§ **What is expected**
Wherever "formatting" appears in a line of the listing, report that line.

§ **Material for this exercise**
*** Block opens ***

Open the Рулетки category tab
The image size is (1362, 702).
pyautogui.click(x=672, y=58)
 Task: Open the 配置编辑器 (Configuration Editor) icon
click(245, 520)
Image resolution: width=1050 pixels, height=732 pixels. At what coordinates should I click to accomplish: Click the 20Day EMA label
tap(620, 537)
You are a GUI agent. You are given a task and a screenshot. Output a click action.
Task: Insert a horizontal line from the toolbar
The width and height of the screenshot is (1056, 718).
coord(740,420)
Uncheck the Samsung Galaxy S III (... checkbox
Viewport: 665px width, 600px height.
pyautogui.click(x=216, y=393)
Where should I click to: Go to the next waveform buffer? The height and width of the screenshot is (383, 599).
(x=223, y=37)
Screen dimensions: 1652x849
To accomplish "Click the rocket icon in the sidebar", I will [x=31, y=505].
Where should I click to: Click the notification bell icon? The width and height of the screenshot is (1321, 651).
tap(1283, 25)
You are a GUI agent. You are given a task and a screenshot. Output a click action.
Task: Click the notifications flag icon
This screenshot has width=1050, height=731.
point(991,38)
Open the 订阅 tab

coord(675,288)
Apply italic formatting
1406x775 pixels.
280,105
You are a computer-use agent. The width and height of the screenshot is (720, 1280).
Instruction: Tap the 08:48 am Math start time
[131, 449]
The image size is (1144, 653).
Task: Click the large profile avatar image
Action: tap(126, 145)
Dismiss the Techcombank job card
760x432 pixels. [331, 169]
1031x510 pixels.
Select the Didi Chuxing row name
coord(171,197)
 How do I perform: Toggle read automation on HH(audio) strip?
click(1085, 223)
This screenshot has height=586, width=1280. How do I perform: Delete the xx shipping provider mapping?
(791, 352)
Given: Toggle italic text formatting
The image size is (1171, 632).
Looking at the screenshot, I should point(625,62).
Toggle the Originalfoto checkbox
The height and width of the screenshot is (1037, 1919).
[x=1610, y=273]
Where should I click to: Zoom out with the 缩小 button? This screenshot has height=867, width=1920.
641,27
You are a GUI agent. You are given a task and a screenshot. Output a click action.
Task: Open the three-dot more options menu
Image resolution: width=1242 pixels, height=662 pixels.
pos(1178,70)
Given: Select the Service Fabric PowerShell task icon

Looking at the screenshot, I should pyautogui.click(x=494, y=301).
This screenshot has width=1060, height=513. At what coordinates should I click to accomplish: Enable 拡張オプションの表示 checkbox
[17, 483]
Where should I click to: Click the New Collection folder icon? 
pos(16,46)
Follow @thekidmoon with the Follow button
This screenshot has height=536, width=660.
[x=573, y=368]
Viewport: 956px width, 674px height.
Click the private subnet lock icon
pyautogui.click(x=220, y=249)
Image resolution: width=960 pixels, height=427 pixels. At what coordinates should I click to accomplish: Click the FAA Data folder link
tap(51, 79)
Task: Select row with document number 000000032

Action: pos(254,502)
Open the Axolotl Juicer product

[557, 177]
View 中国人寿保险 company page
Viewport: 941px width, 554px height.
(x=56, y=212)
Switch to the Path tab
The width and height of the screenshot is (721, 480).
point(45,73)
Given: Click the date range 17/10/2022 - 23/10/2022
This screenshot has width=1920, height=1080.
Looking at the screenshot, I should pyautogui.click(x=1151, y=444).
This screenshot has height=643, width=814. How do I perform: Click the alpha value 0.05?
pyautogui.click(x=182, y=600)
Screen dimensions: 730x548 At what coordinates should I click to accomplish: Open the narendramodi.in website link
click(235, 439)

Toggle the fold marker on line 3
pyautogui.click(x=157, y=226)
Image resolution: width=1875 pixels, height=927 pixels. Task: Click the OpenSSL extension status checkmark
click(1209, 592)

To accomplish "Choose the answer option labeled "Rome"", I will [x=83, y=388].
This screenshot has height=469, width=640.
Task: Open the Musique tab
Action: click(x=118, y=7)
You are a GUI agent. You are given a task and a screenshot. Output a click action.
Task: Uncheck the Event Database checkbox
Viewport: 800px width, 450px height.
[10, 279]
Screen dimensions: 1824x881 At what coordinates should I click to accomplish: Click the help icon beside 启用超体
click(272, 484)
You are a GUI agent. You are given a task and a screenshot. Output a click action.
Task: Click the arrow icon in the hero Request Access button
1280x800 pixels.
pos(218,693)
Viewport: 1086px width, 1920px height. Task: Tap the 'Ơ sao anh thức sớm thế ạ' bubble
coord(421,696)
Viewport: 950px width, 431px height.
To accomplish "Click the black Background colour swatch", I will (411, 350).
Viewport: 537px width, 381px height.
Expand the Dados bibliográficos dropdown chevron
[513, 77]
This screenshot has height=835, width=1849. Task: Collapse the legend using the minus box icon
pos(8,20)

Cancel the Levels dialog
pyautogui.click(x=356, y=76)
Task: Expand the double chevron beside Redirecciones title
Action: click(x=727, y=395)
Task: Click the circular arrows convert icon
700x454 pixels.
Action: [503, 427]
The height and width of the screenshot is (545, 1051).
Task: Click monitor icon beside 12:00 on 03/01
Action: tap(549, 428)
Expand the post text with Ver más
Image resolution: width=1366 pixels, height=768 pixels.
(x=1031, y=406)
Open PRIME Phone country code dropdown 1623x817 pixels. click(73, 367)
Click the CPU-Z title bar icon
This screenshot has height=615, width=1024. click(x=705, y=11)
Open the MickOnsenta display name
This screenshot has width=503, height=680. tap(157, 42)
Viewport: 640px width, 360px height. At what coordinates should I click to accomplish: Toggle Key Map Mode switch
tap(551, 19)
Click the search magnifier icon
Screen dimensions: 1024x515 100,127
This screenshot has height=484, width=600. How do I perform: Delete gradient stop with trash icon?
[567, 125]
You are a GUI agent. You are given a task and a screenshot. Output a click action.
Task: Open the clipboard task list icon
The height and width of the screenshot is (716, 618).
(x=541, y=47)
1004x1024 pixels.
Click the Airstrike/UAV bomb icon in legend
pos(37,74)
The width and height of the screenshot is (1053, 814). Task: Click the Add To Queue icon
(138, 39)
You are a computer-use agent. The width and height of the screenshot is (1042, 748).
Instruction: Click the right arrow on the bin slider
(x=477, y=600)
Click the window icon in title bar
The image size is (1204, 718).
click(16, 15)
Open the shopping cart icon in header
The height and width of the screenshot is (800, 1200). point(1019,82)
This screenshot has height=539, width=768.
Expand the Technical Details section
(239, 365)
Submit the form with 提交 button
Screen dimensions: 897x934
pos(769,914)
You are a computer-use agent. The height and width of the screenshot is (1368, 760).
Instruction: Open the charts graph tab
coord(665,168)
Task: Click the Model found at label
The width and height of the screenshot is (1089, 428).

*** Block closes ***

§ **Response below**
Apply italic formatting
Given: Toggle italic text formatting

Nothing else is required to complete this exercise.